■ YOUR INSTRUCTIONS: Would you reproduce, without any alteration, the lines from the opening line of the entries through the line that has "Open the Rankings" in it?

--

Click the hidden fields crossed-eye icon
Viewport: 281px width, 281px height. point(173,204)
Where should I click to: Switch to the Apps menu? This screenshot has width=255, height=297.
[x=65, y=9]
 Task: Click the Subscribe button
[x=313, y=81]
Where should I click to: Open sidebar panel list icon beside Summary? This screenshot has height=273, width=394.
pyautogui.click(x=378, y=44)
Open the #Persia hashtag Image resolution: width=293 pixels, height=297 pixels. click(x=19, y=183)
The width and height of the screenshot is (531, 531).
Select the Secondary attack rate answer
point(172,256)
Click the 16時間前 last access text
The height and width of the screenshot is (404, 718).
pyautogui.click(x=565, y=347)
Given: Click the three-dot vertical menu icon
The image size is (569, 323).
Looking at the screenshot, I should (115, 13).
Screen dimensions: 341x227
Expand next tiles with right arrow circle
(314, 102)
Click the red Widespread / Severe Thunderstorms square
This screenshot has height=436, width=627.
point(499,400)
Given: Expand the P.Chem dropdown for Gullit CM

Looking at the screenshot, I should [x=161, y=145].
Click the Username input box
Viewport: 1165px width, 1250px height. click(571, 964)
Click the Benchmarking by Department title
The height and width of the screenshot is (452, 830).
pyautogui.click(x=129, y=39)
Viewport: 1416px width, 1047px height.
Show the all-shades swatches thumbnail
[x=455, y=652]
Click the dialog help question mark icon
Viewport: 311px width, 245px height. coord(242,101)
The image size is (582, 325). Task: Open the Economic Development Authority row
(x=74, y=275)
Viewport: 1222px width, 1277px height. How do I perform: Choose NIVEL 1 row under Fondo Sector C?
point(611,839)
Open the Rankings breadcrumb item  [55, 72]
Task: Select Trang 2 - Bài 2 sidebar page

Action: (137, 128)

--

■ ANSWER:
Click the hidden fields crossed-eye icon
Viewport: 281px width, 281px height. point(173,204)
Where should I click to: Switch to the Apps menu? This screenshot has width=255, height=297.
[x=65, y=9]
 Task: Click the Subscribe button
[x=313, y=81]
Where should I click to: Open sidebar panel list icon beside Summary? This screenshot has height=273, width=394.
pyautogui.click(x=378, y=44)
Open the #Persia hashtag Image resolution: width=293 pixels, height=297 pixels. click(x=19, y=183)
The width and height of the screenshot is (531, 531).
Select the Secondary attack rate answer
point(172,256)
Click the 16時間前 last access text
The height and width of the screenshot is (404, 718).
pyautogui.click(x=565, y=347)
Given: Click the three-dot vertical menu icon
The image size is (569, 323).
Looking at the screenshot, I should (115, 13).
Screen dimensions: 341x227
Expand next tiles with right arrow circle
(314, 102)
Click the red Widespread / Severe Thunderstorms square
This screenshot has height=436, width=627.
point(499,400)
Given: Expand the P.Chem dropdown for Gullit CM

Looking at the screenshot, I should [x=161, y=145].
Click the Username input box
Viewport: 1165px width, 1250px height. click(571, 964)
Click the Benchmarking by Department title
The height and width of the screenshot is (452, 830).
pyautogui.click(x=129, y=39)
Viewport: 1416px width, 1047px height.
Show the all-shades swatches thumbnail
[x=455, y=652]
Click the dialog help question mark icon
Viewport: 311px width, 245px height. coord(242,101)
The image size is (582, 325). Task: Open the Economic Development Authority row
(x=74, y=275)
Viewport: 1222px width, 1277px height. How do I perform: Choose NIVEL 1 row under Fondo Sector C?
point(611,839)
Open the Rankings breadcrumb item  [55, 72]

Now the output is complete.